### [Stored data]
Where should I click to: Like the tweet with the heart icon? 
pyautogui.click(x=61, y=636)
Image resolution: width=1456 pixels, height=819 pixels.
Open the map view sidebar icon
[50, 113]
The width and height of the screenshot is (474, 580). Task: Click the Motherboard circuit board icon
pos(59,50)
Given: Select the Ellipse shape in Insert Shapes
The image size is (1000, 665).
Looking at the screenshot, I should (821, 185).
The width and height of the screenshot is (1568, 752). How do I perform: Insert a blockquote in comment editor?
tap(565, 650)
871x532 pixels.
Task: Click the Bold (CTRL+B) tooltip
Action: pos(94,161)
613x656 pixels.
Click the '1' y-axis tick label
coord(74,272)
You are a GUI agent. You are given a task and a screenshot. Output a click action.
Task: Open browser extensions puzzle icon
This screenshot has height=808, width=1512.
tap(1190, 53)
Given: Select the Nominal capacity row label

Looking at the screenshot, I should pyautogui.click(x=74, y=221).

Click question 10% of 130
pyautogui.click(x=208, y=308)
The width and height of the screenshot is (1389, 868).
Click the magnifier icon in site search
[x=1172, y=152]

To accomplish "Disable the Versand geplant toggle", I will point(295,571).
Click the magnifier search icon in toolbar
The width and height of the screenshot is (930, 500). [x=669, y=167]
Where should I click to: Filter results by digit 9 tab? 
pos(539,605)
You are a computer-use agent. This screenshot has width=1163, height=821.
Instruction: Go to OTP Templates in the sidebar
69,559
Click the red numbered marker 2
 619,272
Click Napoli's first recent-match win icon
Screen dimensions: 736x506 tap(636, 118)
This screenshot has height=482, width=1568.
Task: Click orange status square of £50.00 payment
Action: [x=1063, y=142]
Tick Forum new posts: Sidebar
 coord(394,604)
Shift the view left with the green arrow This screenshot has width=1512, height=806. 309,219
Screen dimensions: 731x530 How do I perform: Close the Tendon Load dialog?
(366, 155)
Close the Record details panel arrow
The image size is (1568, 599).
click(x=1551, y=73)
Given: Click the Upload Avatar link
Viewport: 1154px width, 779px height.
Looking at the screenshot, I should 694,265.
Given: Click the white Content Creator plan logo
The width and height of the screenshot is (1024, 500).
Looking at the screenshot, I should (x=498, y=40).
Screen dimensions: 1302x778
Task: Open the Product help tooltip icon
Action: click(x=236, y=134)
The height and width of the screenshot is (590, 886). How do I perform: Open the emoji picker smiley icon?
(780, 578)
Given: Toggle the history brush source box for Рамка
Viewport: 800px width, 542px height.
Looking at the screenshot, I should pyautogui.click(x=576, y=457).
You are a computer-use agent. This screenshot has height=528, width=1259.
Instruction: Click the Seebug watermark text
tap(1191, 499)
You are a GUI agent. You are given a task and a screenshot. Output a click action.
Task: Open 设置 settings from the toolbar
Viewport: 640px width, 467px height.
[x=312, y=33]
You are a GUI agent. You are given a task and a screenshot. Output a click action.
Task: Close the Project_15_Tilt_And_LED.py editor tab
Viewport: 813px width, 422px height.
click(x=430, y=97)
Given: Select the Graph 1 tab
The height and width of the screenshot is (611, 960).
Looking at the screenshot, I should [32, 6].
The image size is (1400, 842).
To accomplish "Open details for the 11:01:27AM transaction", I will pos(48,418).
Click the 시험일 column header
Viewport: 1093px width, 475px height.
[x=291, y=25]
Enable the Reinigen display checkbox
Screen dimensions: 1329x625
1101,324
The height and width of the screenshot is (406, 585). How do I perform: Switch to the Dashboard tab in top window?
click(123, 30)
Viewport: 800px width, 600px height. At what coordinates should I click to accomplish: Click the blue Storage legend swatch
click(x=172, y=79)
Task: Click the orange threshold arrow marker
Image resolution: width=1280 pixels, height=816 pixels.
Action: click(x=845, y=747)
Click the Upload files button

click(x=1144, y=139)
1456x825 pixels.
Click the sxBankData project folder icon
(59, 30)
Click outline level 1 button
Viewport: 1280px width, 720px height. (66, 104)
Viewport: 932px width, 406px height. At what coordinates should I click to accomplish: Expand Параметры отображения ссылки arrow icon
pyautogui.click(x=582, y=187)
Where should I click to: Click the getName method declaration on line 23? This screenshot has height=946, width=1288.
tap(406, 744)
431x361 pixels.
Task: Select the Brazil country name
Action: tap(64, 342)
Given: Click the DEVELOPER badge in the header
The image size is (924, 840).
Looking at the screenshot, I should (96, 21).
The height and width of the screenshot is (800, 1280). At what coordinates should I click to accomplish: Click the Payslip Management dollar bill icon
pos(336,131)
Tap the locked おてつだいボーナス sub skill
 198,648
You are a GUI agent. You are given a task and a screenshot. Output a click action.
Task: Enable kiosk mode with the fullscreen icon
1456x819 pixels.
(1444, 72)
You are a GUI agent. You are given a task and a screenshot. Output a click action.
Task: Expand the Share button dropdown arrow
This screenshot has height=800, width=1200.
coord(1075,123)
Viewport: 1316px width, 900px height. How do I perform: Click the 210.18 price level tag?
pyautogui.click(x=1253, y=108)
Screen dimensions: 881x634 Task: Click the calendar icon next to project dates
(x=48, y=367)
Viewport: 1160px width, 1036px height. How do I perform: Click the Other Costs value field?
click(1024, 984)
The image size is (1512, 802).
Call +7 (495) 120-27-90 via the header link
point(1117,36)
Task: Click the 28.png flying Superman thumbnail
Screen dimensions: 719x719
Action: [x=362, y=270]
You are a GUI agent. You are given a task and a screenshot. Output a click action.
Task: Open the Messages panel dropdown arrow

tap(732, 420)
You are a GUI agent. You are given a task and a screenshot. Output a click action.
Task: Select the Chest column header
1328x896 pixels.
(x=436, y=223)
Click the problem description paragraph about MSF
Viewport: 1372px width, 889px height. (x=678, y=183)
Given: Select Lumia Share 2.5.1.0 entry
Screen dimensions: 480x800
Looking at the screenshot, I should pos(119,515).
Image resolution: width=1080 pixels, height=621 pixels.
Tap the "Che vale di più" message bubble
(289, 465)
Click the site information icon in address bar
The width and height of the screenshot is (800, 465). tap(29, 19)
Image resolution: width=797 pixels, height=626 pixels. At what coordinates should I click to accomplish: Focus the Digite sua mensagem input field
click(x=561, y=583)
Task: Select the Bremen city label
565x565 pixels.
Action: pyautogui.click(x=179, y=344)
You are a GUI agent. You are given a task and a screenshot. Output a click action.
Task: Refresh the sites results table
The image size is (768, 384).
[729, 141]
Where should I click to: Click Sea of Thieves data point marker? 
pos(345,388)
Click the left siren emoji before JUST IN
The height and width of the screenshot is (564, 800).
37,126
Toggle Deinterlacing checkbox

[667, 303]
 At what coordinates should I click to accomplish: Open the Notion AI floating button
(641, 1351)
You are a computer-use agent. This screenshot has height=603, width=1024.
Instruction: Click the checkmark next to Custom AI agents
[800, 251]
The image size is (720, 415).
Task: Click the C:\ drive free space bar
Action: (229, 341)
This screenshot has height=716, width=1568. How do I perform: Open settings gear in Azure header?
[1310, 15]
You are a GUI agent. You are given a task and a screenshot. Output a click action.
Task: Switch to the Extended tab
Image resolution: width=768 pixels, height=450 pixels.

### [What is asked]
Reproduce only the records from the line containing "Given: Select the Graph 1 tab" through the line containing "(x=48, y=367)", switching "How do I perform" to "How can I do" and leaving everything else unchanged.

### [Result for this task]
Given: Select the Graph 1 tab
The height and width of the screenshot is (611, 960).
Looking at the screenshot, I should [32, 6].
The image size is (1400, 842).
To accomplish "Open details for the 11:01:27AM transaction", I will pos(48,418).
Click the 시험일 column header
Viewport: 1093px width, 475px height.
[x=291, y=25]
Enable the Reinigen display checkbox
Screen dimensions: 1329x625
1101,324
The height and width of the screenshot is (406, 585). How can I do: Switch to the Dashboard tab in top window?
click(123, 30)
Viewport: 800px width, 600px height. At what coordinates should I click to accomplish: Click the blue Storage legend swatch
click(x=172, y=79)
Task: Click the orange threshold arrow marker
Image resolution: width=1280 pixels, height=816 pixels.
Action: click(x=845, y=747)
Click the Upload files button

click(x=1144, y=139)
1456x825 pixels.
Click the sxBankData project folder icon
(59, 30)
Click outline level 1 button
Viewport: 1280px width, 720px height. (66, 104)
Viewport: 932px width, 406px height. At what coordinates should I click to accomplish: Expand Параметры отображения ссылки arrow icon
pyautogui.click(x=582, y=187)
Where should I click to: Click the getName method declaration on line 23? This screenshot has height=946, width=1288.
tap(406, 744)
431x361 pixels.
Task: Select the Brazil country name
Action: tap(64, 342)
Given: Click the DEVELOPER badge in the header
The image size is (924, 840).
Looking at the screenshot, I should (96, 21).
The height and width of the screenshot is (800, 1280). At what coordinates should I click to accomplish: Click the Payslip Management dollar bill icon
pos(336,131)
Tap the locked おてつだいボーナス sub skill
 198,648
You are a GUI agent. You are given a task and a screenshot. Output a click action.
Task: Enable kiosk mode with the fullscreen icon
1456x819 pixels.
(1444, 72)
You are a GUI agent. You are given a task and a screenshot. Output a click action.
Task: Expand the Share button dropdown arrow
This screenshot has height=800, width=1200.
coord(1075,123)
Viewport: 1316px width, 900px height. How can I do: Click the 210.18 price level tag?
pyautogui.click(x=1253, y=108)
Screen dimensions: 881x634 Task: Click the calendar icon next to project dates
(x=48, y=367)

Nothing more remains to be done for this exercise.